[Extracted records]
Content starts

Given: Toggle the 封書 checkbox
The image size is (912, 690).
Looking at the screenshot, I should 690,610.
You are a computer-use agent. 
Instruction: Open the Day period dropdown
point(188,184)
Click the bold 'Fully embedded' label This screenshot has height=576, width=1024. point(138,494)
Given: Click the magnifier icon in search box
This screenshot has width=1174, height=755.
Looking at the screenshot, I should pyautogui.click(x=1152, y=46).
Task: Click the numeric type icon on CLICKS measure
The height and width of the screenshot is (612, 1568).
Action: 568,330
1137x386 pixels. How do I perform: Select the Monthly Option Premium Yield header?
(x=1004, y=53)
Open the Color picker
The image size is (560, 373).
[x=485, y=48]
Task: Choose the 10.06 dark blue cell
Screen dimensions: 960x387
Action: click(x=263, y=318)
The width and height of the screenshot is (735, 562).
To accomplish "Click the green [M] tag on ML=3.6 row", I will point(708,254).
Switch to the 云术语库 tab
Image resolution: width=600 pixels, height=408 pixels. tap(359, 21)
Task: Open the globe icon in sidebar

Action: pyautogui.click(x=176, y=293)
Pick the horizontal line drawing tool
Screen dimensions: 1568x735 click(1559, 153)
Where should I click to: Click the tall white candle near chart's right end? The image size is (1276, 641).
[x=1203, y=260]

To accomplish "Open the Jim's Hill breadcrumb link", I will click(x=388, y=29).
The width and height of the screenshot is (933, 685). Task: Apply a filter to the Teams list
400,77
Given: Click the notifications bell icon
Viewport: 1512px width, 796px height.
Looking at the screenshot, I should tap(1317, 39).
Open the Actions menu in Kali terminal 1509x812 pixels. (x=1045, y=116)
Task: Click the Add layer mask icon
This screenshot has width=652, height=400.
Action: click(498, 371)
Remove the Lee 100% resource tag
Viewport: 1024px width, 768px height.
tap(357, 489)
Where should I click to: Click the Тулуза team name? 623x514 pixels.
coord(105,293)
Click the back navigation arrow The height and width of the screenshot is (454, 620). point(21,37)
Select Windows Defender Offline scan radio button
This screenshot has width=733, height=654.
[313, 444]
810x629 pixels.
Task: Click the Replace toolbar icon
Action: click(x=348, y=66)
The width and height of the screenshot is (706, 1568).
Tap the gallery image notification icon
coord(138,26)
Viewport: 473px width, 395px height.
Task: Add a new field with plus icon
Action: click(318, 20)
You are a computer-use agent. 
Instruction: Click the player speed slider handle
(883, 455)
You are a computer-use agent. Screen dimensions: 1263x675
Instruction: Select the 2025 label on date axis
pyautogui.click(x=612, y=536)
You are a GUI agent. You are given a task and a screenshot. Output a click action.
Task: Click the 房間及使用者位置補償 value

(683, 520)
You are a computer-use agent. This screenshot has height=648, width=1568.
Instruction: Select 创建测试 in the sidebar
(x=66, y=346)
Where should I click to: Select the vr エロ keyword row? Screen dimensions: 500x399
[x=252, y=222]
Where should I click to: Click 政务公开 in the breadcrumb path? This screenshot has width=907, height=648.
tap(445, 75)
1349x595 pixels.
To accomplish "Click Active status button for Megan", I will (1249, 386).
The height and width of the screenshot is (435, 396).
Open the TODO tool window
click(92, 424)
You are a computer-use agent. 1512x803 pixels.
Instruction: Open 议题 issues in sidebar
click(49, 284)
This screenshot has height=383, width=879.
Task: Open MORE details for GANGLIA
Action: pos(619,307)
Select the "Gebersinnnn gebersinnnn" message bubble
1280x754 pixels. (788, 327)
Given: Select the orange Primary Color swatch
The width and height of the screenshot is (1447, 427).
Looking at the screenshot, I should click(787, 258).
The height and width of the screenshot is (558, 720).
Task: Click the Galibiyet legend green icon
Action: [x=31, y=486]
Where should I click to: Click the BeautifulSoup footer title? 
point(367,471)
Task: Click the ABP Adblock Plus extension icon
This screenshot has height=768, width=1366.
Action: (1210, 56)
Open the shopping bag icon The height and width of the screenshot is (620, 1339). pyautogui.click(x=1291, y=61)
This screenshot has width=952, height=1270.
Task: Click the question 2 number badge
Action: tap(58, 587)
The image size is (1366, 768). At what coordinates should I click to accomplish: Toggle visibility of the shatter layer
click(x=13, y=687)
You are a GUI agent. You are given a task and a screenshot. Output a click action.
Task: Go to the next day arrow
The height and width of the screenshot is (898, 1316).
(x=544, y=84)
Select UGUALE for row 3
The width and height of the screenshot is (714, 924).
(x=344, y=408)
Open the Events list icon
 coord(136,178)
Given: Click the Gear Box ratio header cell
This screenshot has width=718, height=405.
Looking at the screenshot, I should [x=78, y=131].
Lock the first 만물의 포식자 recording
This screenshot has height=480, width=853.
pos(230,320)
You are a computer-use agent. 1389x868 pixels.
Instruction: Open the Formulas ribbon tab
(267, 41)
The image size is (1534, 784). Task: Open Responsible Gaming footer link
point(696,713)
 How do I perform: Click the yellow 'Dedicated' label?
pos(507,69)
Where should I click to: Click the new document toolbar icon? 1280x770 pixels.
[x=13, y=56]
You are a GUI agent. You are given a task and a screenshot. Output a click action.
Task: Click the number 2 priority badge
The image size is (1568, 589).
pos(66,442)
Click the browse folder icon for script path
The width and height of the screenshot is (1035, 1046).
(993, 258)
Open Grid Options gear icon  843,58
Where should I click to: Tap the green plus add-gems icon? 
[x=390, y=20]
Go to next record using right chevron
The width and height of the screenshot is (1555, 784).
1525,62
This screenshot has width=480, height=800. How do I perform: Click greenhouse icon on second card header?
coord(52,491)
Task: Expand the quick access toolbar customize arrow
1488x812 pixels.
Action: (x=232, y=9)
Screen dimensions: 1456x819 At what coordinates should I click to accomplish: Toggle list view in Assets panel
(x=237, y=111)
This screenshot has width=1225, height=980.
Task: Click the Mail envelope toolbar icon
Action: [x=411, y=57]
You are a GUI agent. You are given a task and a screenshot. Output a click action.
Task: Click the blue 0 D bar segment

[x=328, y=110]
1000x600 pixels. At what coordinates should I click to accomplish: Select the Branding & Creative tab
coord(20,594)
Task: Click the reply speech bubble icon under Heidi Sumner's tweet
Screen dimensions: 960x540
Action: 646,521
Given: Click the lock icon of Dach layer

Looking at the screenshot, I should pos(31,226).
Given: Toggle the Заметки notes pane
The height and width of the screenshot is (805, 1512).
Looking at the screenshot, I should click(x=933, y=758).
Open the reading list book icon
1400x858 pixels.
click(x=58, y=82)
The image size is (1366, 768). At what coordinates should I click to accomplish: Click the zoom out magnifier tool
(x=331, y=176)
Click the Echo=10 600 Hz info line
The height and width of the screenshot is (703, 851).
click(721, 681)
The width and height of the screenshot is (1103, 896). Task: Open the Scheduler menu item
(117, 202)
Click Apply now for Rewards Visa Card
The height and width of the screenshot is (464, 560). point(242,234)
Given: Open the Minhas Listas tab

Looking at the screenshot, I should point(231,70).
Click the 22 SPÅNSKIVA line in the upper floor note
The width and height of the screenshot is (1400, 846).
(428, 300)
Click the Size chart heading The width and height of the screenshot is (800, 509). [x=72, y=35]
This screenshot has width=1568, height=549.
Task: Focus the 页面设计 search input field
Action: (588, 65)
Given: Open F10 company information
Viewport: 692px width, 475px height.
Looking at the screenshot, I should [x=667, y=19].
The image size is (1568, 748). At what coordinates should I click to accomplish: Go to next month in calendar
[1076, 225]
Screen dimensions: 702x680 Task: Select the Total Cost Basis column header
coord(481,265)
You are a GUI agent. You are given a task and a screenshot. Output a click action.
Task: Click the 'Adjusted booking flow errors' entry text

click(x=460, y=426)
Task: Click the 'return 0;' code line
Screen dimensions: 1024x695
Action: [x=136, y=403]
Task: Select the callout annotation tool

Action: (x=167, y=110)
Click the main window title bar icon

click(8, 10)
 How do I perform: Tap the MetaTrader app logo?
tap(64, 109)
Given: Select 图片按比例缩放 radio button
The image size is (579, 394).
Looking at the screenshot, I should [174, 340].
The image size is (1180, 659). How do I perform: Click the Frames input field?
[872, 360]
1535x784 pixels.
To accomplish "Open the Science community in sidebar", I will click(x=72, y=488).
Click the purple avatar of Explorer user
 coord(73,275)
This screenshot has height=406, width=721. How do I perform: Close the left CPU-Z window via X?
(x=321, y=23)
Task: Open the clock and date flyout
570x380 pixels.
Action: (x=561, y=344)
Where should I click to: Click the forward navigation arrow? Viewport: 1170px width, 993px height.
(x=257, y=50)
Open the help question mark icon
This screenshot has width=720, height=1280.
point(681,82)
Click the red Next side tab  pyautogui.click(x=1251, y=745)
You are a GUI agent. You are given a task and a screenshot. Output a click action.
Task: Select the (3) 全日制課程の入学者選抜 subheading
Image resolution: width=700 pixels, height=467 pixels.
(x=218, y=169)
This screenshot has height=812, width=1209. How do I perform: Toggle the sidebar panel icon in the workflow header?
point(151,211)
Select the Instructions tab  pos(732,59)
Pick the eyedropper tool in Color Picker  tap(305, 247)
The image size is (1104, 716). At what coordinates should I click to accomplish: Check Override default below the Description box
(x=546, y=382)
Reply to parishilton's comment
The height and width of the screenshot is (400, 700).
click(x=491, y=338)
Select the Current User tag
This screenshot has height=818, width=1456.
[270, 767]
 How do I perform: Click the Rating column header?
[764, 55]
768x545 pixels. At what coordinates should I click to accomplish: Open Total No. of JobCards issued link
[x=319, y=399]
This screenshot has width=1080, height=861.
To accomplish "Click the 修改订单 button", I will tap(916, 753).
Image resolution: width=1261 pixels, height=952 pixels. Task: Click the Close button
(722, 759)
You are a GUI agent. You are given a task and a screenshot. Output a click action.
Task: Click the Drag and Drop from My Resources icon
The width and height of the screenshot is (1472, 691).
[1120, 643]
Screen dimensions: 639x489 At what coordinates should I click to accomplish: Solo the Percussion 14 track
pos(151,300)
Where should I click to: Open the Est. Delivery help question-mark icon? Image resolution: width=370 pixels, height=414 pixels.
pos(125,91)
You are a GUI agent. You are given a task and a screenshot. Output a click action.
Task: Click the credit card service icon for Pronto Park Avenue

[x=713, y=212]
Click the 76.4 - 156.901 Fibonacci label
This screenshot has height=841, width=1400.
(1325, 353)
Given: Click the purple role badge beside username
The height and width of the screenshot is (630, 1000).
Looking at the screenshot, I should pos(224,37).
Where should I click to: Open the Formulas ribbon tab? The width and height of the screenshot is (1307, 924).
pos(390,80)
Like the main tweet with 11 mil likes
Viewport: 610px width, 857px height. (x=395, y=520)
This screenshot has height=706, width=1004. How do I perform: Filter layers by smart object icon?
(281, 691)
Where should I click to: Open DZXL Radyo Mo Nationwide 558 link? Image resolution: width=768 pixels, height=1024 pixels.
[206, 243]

Content ends

◆ **DIRECTIONS**: All lines above that contain the word "cell" are to be copied.

◆ **ANSWER SPACE**:
Task: Choose the 10.06 dark blue cell
Given: Click the Gear Box ratio header cell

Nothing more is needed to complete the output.